Given mass of iron (II) chloride = 23 g

Molar mass of iron (II) chloride = 126.8 g/mol

Putting values in equation 1, we get:

$\text{Moles of iron (II) chloride}=\frac{23g}{126.8g/mol}=0.181mol$

• For sodium phosphate:

Given mass of sodium phosphate = 41 g

Molar mass of sodium phosphate = 164 g/mol

Putting values in equation 1, we get:

$\text{Moles of sodium phosphate}=\frac{41g}{164g/mol}=0.25mol$

The chemical equation for the reaction of iron (II) chloride and sodium phosphate follows:

$3FeCl_2+2Na_3PO_4\rightarrow 6NaCl+Fe_3(PO_4)_2$

By Stoichiometry of the reaction:

3 moles of iron (II) chloride reacts with 2 moles of sodium phosphate

So, 0.181 moles of iron (II) chloride will react with = $\frac{2}{3}\times 0.181=0.1206mol$ of sodium phosphate

As, given amount of sodium phosphate  is more than the required amount.

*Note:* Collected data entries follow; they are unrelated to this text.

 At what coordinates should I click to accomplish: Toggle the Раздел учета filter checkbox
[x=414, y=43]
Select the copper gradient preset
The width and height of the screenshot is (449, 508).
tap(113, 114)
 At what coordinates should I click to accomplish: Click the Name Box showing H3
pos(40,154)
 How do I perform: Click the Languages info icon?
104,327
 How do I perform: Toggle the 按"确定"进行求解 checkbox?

So, it is considered as an excess reagent.

Thus, iron (II) chloride is considered as a limiting reagent because it limits the formation of product.

By Stoichiometry of the reaction:

3 moles of iron (II) chloride produces 6 mole of sodium chloride.

So, 0.181 moles of iron (II) chloride will produce = $\frac{6}{3}\times 0.181=0.362moles$ of sodium chloride.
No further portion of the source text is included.